Working data:

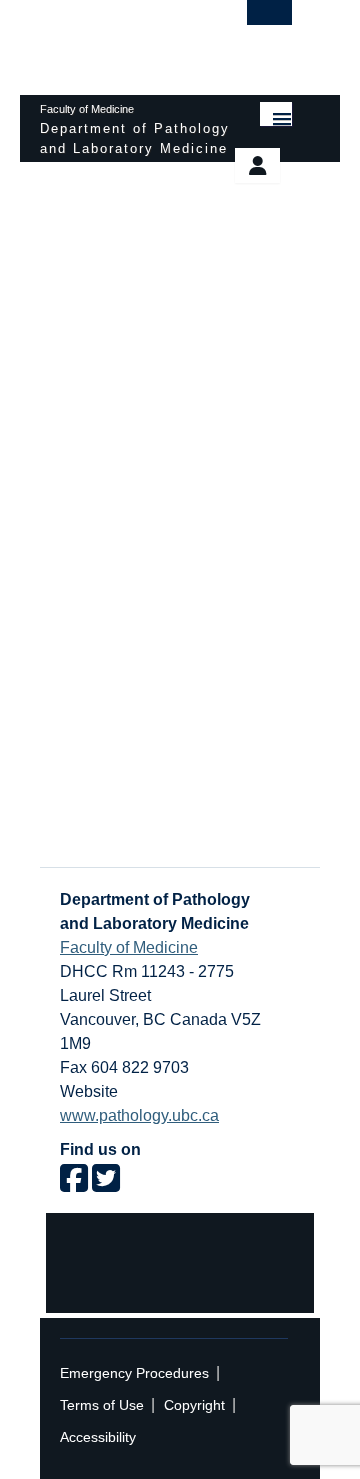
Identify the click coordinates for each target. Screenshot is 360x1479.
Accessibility (98, 1437)
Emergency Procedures (134, 1373)
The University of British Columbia (128, 38)
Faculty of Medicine (129, 947)
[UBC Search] (269, 22)
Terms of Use (102, 1405)
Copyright (194, 1405)
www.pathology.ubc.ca (139, 1115)
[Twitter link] (106, 1184)
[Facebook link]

Your task: Write out exactly the lines from the one containing "www.pathology.ubc.ca (139, 1115)" through the end of the data, both included. Add nothing else.

Response box:
www.pathology.ubc.ca (139, 1115)
[Twitter link] (106, 1184)
[Facebook link]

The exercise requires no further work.